Changes in viscoelastic properties of articular cartilage in early stage of osteoarthritis, as determined by optical coherence tomography-based strain rate tomography

BACKGROUND: Biomechanical changes in articular cartilage are associated with the onset of osteoarthritis. We developed an optical coherence tomography-based strain rate tomography method: stress relaxation optical coherence straingraphy (SR-OCSA). The purpose of this study was to establish an approach for measuring mechanical properties of articular cartilage using SR-OCSA, and to investigate the distribution of viscoelastic properties of articular cartilage in early osteoarthritis.
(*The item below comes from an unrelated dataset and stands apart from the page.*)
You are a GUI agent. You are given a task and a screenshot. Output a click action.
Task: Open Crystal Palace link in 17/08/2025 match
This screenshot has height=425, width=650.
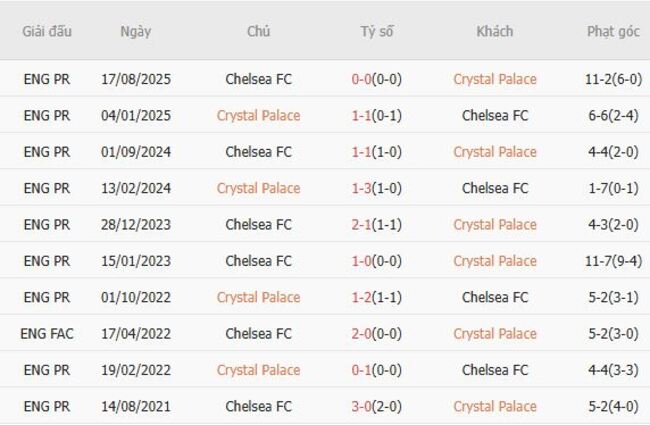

METHODS: Anterior cruciate ligament transection surgery was performed on the left knees of 8–9-month-old New Zealand white rabbits. SR-OCSA was used to visualize and measure the viscoelastic properties of articular cartilage via attenuation coefficient of strain rate (ACSR). Using the same conditions as in the SR-OCSA test, an indentation test was conducted, and relaxation time was measured to evaluate the relationship between ACSR and relaxation time. RESULTS: SR-OCSA could nondestructively detect and visualize changes in the distribution of viscoelastic properties of articular cartilage in early osteoarthritis. SR-OCSA captured significant increases in ACSR in cartilage at 2 weeks after surgery, when a histologically slight osteoarthritis sign was present. As cartilage degeneration progressed, ACSR increased, whereas relaxation time decreased in a time-dependent manner. Moreover, ACSR negatively correlated with relaxation time. In particular, ACSR was elevated around the tidemark and the elevation tended to move as cartilage degeneration progressed. CONCLUSIONS: SR-OCSA could tomographically and nondestructively detect and visualize changes in the distribution of viscoelastic properties of articular cartilage in early osteoarthritis. The mechanical properties around the tidemark were degraded as cartilage degeneration progressed. Thus, SR-OCSA provides important data needed to understand the biomechanics of early osteoarthritis.